3. Xarray#

1. Xarray#

1.1: Introduction#

Xarray builds off of Pandas and is designed to handle higher dimensional data and extends NumPy capabilities by allowing labels to dimensions. It has extensive integration into other packages and is extensivley used when dealing with complex IOT datasets, or those involving climate science. There are two major classes (data structures) in Xarray, DataArray and Dataset.

  • DataArray - Multi-dimensional data container, like a labeled Numpy Array

  • Dataset - A collection of DataArray objects, similar to Pandas DataFrame, but for multi-dimensional data.

Why Should Chemistry & IoT Data Use Xarray?

Feature

Benefit for Chemistry & IoT Data

Labeled Dimensions

Easily track wavelength, time, temperature, sensor IDs.

Multi-Dimensional

Store spectra, reaction kinetics, air quality sensor data in one dataset.

▸ Written instruction 1:
Arrange the entries as a JSON list of strings, one string per line and blank lines omitted, beginning at the line that contains "Image resolution: width=1568" and stopping after the line that contains "[x=108, y=340]".
The Xarray text and the entries that follow it come from separate, unrelated sources.

(Interface element entries)

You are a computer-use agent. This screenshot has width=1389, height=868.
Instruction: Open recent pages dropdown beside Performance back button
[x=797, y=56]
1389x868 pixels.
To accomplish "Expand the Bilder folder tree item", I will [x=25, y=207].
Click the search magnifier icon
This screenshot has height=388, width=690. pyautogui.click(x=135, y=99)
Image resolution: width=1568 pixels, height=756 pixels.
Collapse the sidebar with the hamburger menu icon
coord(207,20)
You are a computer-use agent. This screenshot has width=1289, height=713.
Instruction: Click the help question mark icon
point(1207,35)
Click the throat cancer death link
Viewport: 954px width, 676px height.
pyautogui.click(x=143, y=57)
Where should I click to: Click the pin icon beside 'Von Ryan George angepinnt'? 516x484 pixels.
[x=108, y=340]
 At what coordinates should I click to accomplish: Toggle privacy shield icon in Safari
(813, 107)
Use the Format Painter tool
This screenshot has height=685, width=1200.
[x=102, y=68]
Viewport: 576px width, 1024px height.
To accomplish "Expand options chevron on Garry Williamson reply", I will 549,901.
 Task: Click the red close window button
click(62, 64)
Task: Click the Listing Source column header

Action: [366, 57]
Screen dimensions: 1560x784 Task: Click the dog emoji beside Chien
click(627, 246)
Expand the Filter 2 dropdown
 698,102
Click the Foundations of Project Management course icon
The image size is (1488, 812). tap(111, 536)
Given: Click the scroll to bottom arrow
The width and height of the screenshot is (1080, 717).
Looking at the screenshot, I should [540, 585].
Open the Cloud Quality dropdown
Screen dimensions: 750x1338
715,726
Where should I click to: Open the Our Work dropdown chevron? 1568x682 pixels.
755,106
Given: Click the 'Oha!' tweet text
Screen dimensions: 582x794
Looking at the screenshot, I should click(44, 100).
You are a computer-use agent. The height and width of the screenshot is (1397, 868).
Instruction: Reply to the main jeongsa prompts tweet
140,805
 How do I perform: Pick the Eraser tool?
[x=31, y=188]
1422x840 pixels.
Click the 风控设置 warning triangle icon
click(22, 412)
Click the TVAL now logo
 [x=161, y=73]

▸ Written instruction 2:
According to the Xarray introduction, what are the two major classes in Xarray?

▸ Response 1:
[
  "Image resolution: width=1568 pixels, height=756 pixels.",
  "Collapse the sidebar with the hamburger menu icon",
  "coord(207,20)",
  "You are a computer-use agent. This screenshot has width=1289, height=713.",
  "Instruction: Click the help question mark icon",
  "point(1207,35)",
  "Click the throat cancer death link",
  "Viewport: 954px width, 676px height.",
  "pyautogui.click(x=143, y=57)",
  "Where should I click to: Click the pin icon beside 'Von Ryan George angepinnt'? 516x484 pixels.",
  "[x=108, y=340]"
]

▸ Response 2:
DataArray and Dataset.